Quality Assessment: Persistent Financial Struggles Amid Long-Term Growth


MM Forgings has faced significant headwinds in recent quarters, with the company reporting negative results for six consecutive quarters. The latest quarterly figures for Q2 FY25-26 reveal a sharp decline in profitability metrics: Profit Before Tax (excluding other income) fell by 33.2% to ₹21.11 crores compared to the previous four-quarter average, while Profit After Tax dropped by 40.3% to ₹16.57 crores. Return on Capital Employed (ROCE) for the half-year period stands at a modest 9.33%, marking the lowest level in recent years.


Despite these setbacks, MM Forgings has demonstrated healthy long-term operational growth, with operating profit expanding at an annualised rate of 41.98%. This suggests underlying business strength and potential for recovery, even as short-term financial performance remains under pressure. The company’s majority ownership by promoters provides stability, but consistent underperformance relative to benchmarks such as the BSE500 index over the past three years remains a concern.



Valuation: Attractive Metrics Amid Discounted Pricing


From a valuation perspective, MM Forgings presents an appealing case. The stock trades at ₹434.95, up 10.20% on the day, with a 52-week high of ₹474.85 and a low of ₹276.05. Its Enterprise Value to Capital Employed ratio stands at a favourable 1.6, indicating that the market values the company at a discount relative to the capital it employs. This valuation is notably lower than the average historical valuations of its peers in the Castings/Forgings industry, signalling potential upside for investors willing to look beyond recent earnings volatility.

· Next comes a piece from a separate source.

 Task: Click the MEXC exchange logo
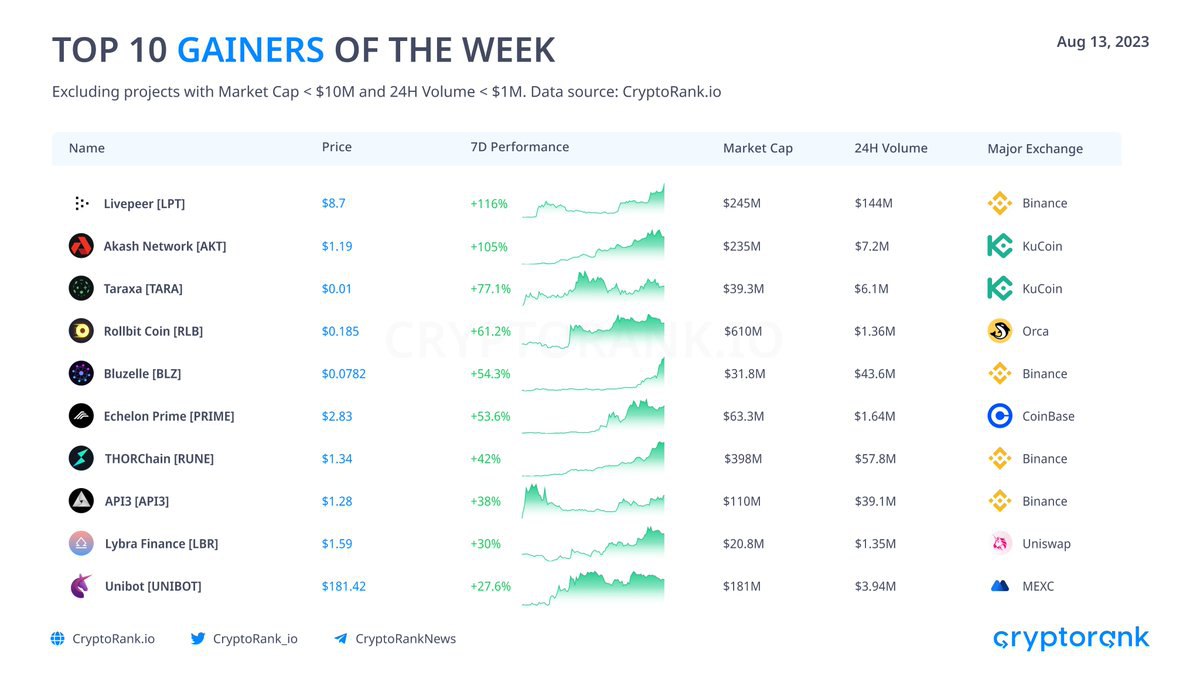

However, the stock’s one-year return of -3.52% contrasts with the Sensex’s 7.85% gain over the same period, reflecting the market’s cautious stance. Over longer horizons, MM Forgings has delivered mixed results: a five-year return of 104.59% outpaces the Sensex’s 76.39%, but the three-year return of 4.81% lags significantly behind the benchmark’s 41.57%. This uneven performance underscores the importance of valuation in the current rating upgrade.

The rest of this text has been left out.